Peter Graves and Andrea King star as husband and wife Chris and Lynda Croyn in this 1952 movie about first contact with the planet Mars.  Chris is a radio-scientist who has built a super telegraph which is capable of sending signals to the red planet. When the Martian replies are decoded, Russians and Americans are pushed to the very brink of mutual destruction. While the description may sound pretty exciting, something is lost on the way to the silver screen.  There are no spaceships or ray guns. We never actually see or hear the Martians whose transmissions are presented as wavy lines on an oscilloscope.
The entire film is about mankind's over-reaction to these wavy lines.  Seems like there's not much to distinguish this film from any of the other bargain basement disappointments of the 50's.
Or is there?
See if you can guess which three-word phrase best describes the inhabitants of "Red Planet Mars".
Are they...
A. Invisible energy beings? (cheapskate film producers love 'em!)
B. Little green men? (the kiddies love 'em!)

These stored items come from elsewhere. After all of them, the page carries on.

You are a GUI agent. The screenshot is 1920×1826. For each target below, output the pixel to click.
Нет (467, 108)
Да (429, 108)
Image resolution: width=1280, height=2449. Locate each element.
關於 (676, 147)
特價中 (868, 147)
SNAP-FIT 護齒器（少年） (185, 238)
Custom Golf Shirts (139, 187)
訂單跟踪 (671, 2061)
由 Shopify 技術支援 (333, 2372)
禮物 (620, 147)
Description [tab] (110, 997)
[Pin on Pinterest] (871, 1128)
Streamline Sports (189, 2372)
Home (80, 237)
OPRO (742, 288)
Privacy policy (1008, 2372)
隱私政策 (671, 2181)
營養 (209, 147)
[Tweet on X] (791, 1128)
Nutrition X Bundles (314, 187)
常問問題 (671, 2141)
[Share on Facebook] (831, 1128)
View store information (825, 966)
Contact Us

C. Leggy space babes? (daddies love 'em!)
or....
D. God fearing Christians (Ding!)
That's right, what we have here is a bona-fide cold war propaganda film in which the Martians tell us that they have achieved perfection by following the teachings of the Almighty and that if we Americans will just get back to our religious roots, go to church, and pray hard enough, then by golly those nasty Russians will just disappear in a sulfurous cloud of evil! And it works! The Americans in this film are all decent people and the Russian officials are all moustache-twirling villains. It's just that simple. This film has to have been brought to us by the folks to advised us to duck-and-cover, and to avoid reefer madness.
"Red Planet Mars" is a unique slice of cold war Americana, but as a sci-fi film it only rates a three out of ten.